## What to produce
Lines from the one containing "This screenshot has height=365, width=750." through the last line of the data are to be returned exactly, both ends included, minus any pictures.

## Dataset entries

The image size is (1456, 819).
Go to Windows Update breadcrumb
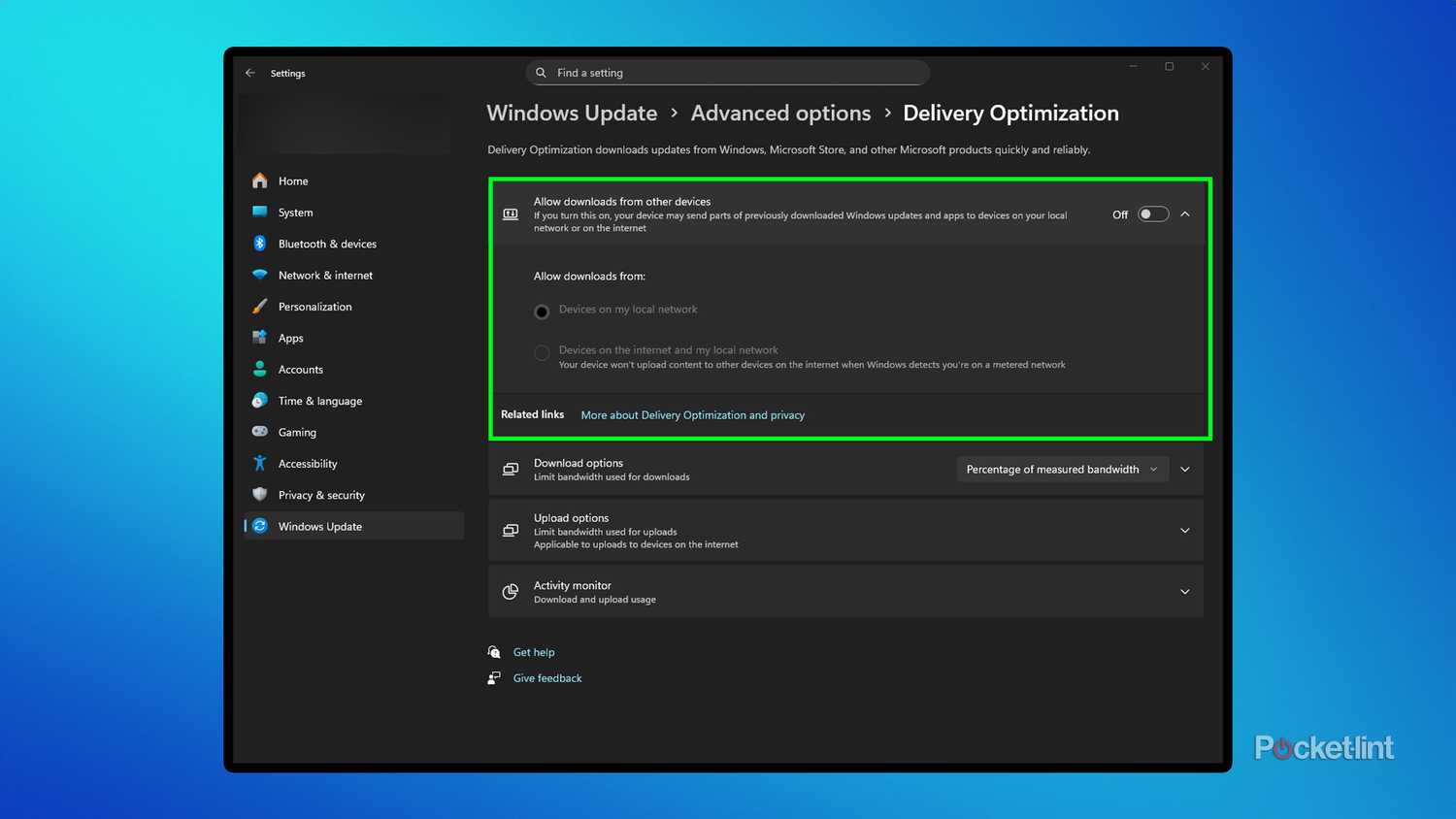[x=572, y=114]
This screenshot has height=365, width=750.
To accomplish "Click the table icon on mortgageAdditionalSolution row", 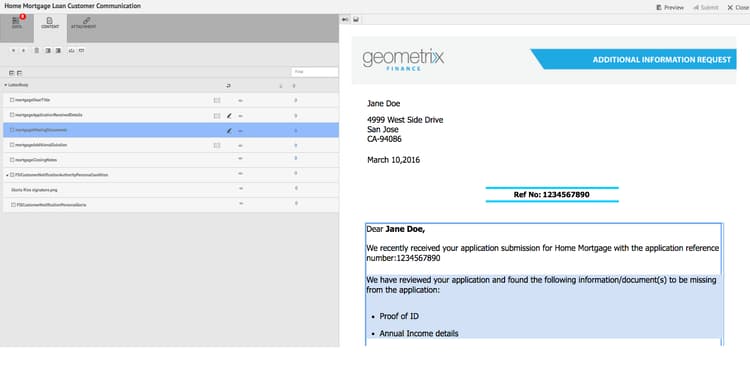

## Solved exercise
This screenshot has height=365, width=750.
To accomplish "Click the table icon on mortgageAdditionalSolution row", 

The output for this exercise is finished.